読むべき本、見逃していない?

中国の「天安門世代」は、日本の「全共闘世代」・・・

  • 書名 八九六四
  • サブタイトル「天安門事件」は再び起きるか
  • 監修・編集・著者名安田峰俊(著)
  • 出版社名KADOKAWA
  • 出版年月日2018年5月18日
  • 定価本体1700円+税
  • 判型・ページ数B6判・304ページ
  • ISBN9784041067352
BOOKウォッチ編集部コメント

 天安門事件――1989年6月4日、中国・北京の天安門周辺を中心として民主化を要求するデモなどが盛り上がったが、軍に鎮圧され、多数の死傷者、逮捕者が出た。中国共産党政権の強権ぶりを今に語る事件として有名だ。

 本書『八九六四』(株式会社KADOKAWA)は、中国通のルポライター、安田峰俊さんが当時の関係者約60人を訪ね歩き、今の心境などを聞いたものだ。

現在の肩書はさまざま

 安田さんは1982年生まれ。立命館大学文学部で東洋史を専攻し、広島大学の大学院に在学中に中国に留学、一般企業勤務を経て、中国通の研究者、ジャーナリストとして活躍している。著書に『中国人の本音』(講談社)、『中国・電脳大国の嘘』(文藝春秋)、『和僑』(角川書店)などがあり、雑誌やテレビに登場する機会も多い。J-CASTニュースでも何度か、コメントでお世話になっている。

 安田さんの特徴は、イデオロギーや大所高所で物事を語るのではなく、庶民目線、等身大というところだろう。本書では約60人にインタビューしたというが、学者や新聞社の特派員のように生真面目に肩肘をはった感じではなく、普段着で話を聞いている様子がうかがえる。

 登場しているのは、天安門事件のリーダーとして余りにも有名な王丹、ウアルカイシなどから、無名の参加者までいろいろだ。現在の肩書は、投資会社幹部、民主化活動家、旅行会社経営者、ジャーナリスト、タクシー運転手、大学教授など多彩。それぞれに会った場所と日時が記されている。2015年が多い。場所は中国内、日本、台湾など。

米国でIT企業の経営

 王丹氏は現在、台湾の大学で客員教授。「たとえ事件が起きなくたって、同じ人生だったはずですよ」。学究肌で、優秀すぎることでリーダー役を担うことになっただけに、世界中のジャーナリストから何度も聞かれ続けている質問に、淡々とよどみなく答える。
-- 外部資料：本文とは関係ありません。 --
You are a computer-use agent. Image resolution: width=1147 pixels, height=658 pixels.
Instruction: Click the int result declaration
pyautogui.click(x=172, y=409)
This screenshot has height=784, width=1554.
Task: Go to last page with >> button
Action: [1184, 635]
 ウアルカイシ氏はやはり台湾でビジネスマン・政治活動家。「(当時の我々は)何が民主であるのかは知らなかったが、何が民主であらざるものかは知っていた」「われわれは責任を負い、それを果たそうとした。それは歴史により与えられた責任だった」。雄弁ぶりは相変わらずだが、かつてのスマートなルックスの青年は、恰幅のいい中年に変わっていた。2016年には台湾政界で立候補したが、泡沫に近い扱いだった。

 女子学生のリーダーとして知られた柴玲氏は米国に亡命、IT企業の経営者になったそうだが、安田さんの取材申し込みに返事がなかった。

 もちろん中国にとどまり、まだしぶとく民主化運動に関わっている人もいる。あるいは「中国だって、昔と比べればずっと自由になった」と呟く元活動家も。

若い世代からは敬遠される

 習近平体制になって、改めて民主化の動きについて圧力が強まっていることは、大手メディアでもしばしば報じられている。社会のサイバー化が進み、データの一括管理で個人の言動や、交友関係が当局に筒抜けになっているのが現在の中国。体制に不都合な思想を持つ中国人は、間違いなく監視のターゲットになっていると、安田さんは書く。

 本書のインタビューの多くは15年までに行われているが、監視が強まる中国で、こうしたインタビューを行うのはもう不可能だと「あとがき」で書いている。「滑り込みセーフ」というわけだ。

 現在の20~30代の中国人には、天安門世代のおじさんおばさんを「独特の考えを持つ人たちで、理屈っぽくて面倒くさい」と敬遠する傾向が見られるという。安田さんは「デモ隊が求めた目標は違うとはいえ、往年の日本の全共闘世代とのギャップにやや近い構図があると言えるかもしれない」とも書いている。

 評者は先日、たまたま中国の歌番組をネットで見たのだが、日本の紅白歌合戦ばりにド派手で大仕掛けなのに驚いた。出演者も会場もめちゃめちゃに盛り上がる。画面を見ているだけでは、そこが台湾なのか香港なのか中国なのか、全くわからない。もちろん30年ほど前の天安門事件の匂いなどどこにも感じられない。いわば習近平体制下の資本主義中国--これが、今の現実なのかもしれないと思った。